* **Given problem 1**: Copy the passage from the file-comparison thread below word for word, starting at "Python, Bash for" and ending at "1.txt) <(sort 2.txt)".
* **Given problem 2**: In the file-comparison thread below, which tools does the asker say would be helpful?

* **Passage to read**:
Search code examples
bashstring-comparison

Compare second row from file 1.csv with complete file 2.txt and output differences


I have two text files, 1.txt, and 2.txt.

1.txt

https://soundcloud.com/track1,artisturi067
https://soundcloud.com/track4,artisturi428
https://soundcloud.com/track72,artisturi023
https://soundcloud.com/track22,artisturi181

2.txt

artisturi181
artisturi428
artisturi172
artisturi096

And I'm looking for a way to compare lines from the 1.txt,2 column with the whole file lines from the 2.txt, resulting in something like this:

3.txt

https://soundcloud.com/track1,artisturi067
https://soundcloud.com/track72,artisturi023

Python, Bash for Windows, or even Powershell would be helpful.


Solution

  • If you have the join command installed, you could do this:

    $ join -t, -12 -21 -v1 -o1.1 -o1.2 <(sort -t, -k2 1.txt) <(sort 2.txt)
    https://soundcloud.com/track72,artisturi023
    https://soundcloud.com/track1,artisturi067
    
    • -t,: sets the record separator to be a comma, since that's what file 1.txt uses
    • -12 -21: says to join the 2nd field of the 1st file (-12) with the 1st field of the 2nd file (-21)

* **Recorded information**:
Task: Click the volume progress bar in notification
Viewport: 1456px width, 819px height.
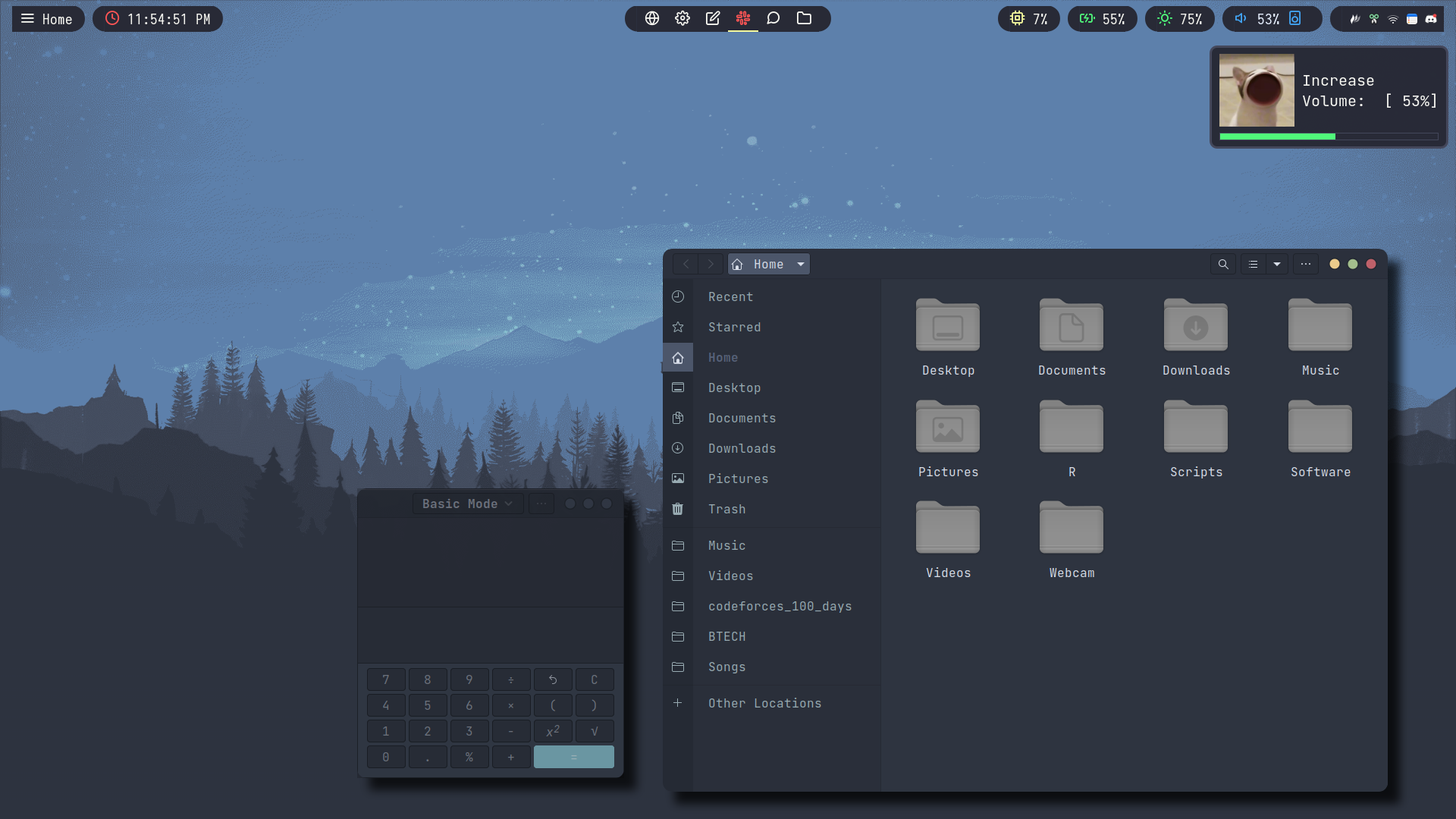Action: pos(1329,137)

* **Full answer 1**:
Python, Bash for Windows, or even Powershell would be helpful.


Solution

  • If you have the join command installed, you could do this:

    $ join -t, -12 -21 -v1 -o1.1 -o1.2 <(sort -t, -k2 1.txt) <(sort 2.txt)

* **Full answer 2**: Python, Bash for Windows, or Powershell.